* **Aim**: Can you pull out every line in the entries below, from the one containing "Contacts [485, 1203]" down to the one containing "Equity [316, 714]", and reproduce them unchanged, with both end lines included?

* **Dataset entries**:
————————

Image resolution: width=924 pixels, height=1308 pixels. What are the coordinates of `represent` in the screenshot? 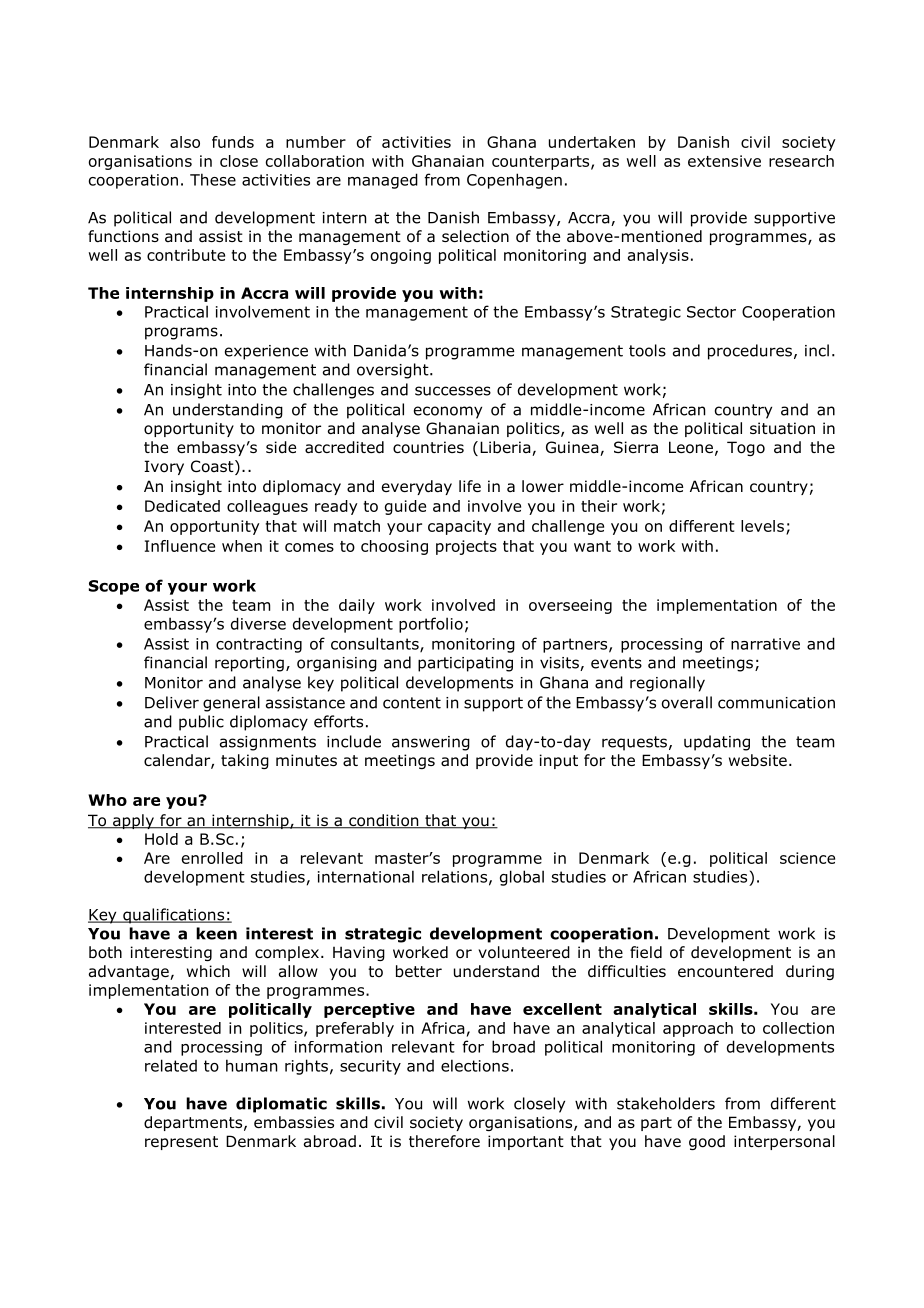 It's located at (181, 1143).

————————

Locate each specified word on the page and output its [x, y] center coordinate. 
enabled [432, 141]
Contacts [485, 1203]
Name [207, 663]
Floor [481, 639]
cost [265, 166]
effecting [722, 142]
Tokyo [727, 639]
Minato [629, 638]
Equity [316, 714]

————————

* **Task answer**:
Contacts [485, 1203]
Name [207, 663]
Floor [481, 639]
cost [265, 166]
effecting [722, 142]
Tokyo [727, 639]
Minato [629, 638]
Equity [316, 714]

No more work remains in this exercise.